I have been greatly challenged and encouraged as of late by the late Francis Schaeffer’s book No Little People. The very first sermon of the book takes up the theme of Moses’ rod. How did a dead piece of wood become an agent of salvation for Israel? How did a dead piece of wood turn the Nile to blood? How did a stick part the Red Sea? How did a staff whack water out of a rock? It was just wood, dead wood.

The answer is that Moses’ rod became God’s rod. God took ownership of it, and caused his power to flow from it. From this Schaeffer argues that there are no little people, or places, or things. Anything that God takes ownership of is significant – even a dead piece of wood.

If he did such things with a dead piece of wood, what might he do with you if you yield to him? If you could be still and quiet before him like a staff, then what? Now I digress from Schaeffer.

Dead wood performs all sorts of assignments in the history of redemption. In Genesis it is covered with pitch that it might seal out the waters of God’s wrath (Gen. 6:14). In Exodus it performs signs and wonders. In Leviticus it provides for the burnt offering (cf. Lev. 1:1-17). In Deuteronomy it is the material of the ark of the covenant (Deut. 10:1) and the instrument of cursing that will begin to unfold in the conquest of the Promised Land (Deut. 21:23). In Joshua it is the death-instrument of cursed kings (Josh. 8:29). In 1 Kings it is the floor of the house of God (1Ki 6:15). In Job it holds out hope in death (Job 14:7). In Psalms it is the Shepherd’s rod (Ps. 23). In Proverbs it is fuel for the fire (Prov. 26:20-21). In Song of Solomon it carries the king of Israel (Song 3:9). In Haggai it renews the destroyed temple (Hag. 1:8).
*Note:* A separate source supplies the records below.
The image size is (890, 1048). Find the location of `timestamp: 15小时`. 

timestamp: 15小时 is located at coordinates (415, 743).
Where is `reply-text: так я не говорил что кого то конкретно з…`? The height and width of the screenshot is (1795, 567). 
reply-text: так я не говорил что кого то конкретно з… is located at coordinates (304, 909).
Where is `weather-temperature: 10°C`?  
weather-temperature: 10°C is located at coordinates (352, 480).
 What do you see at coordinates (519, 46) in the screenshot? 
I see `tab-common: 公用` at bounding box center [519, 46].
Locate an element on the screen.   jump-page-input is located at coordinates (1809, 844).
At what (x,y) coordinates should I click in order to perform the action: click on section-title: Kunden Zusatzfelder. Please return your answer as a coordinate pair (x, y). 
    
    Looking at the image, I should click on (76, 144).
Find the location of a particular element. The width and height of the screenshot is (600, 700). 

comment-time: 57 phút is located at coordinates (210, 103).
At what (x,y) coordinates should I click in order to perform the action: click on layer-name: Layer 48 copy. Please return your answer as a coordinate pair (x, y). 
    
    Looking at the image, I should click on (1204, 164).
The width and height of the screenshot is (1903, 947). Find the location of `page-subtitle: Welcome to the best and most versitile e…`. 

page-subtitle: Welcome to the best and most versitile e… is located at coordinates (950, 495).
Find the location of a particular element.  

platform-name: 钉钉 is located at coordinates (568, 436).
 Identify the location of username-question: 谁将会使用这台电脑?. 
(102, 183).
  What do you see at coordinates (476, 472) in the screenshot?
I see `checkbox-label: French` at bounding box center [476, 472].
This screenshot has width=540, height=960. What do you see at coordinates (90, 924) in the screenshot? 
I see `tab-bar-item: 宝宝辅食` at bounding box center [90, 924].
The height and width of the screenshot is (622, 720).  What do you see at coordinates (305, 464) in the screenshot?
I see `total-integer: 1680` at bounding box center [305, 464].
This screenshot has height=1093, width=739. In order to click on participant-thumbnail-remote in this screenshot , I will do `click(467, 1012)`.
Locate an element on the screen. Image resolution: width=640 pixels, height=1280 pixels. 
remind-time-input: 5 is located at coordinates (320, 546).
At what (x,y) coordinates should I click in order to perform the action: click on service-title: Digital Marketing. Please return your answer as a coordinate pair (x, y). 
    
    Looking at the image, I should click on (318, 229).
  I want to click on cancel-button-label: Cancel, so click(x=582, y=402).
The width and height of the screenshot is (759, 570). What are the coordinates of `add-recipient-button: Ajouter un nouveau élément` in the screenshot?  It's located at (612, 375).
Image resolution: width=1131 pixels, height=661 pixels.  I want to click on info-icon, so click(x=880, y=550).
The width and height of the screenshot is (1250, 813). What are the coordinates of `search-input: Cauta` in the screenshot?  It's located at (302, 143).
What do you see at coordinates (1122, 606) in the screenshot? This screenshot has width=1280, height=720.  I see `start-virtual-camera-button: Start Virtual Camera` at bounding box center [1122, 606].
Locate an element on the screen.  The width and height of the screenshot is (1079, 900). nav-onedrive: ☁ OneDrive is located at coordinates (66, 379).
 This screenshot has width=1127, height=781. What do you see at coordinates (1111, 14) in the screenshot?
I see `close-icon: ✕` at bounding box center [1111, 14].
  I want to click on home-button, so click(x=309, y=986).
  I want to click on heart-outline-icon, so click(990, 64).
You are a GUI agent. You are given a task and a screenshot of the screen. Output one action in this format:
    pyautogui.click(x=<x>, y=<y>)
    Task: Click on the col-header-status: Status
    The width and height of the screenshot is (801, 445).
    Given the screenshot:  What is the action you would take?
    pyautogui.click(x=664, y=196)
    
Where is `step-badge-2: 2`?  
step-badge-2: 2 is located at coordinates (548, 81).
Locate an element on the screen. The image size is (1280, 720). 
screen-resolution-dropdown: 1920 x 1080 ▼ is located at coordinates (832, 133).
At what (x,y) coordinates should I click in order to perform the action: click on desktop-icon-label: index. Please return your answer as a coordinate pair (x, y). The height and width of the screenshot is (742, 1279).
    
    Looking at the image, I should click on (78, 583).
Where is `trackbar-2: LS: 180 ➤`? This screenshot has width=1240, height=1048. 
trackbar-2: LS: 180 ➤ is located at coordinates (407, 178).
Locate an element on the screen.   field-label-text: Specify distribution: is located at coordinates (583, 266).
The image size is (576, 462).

Dead wood has no power in itself, but only when the right person wields it (Isaiah 10:15).

In Matthew, Mark, Luke and John dead wood is the agent of our Savior’s death. There, on the cross, He is our Ark in the midst of the flood, our miracle Worker, our burnt Offering, our Mercy Seat, our cursed King, our Temple, our Hope in death, our good Shepherd, our Fuel, the Lifter of our spirits – the One who makes us into the temple of the living God.

Through dead wood, wielded by Jesus Christ, God brings salvation to the world. The cross became God’s rod, and our deliverance. All this with dead wood. Can he use you? On account of dead wood, and a risen Savior, indeed he can.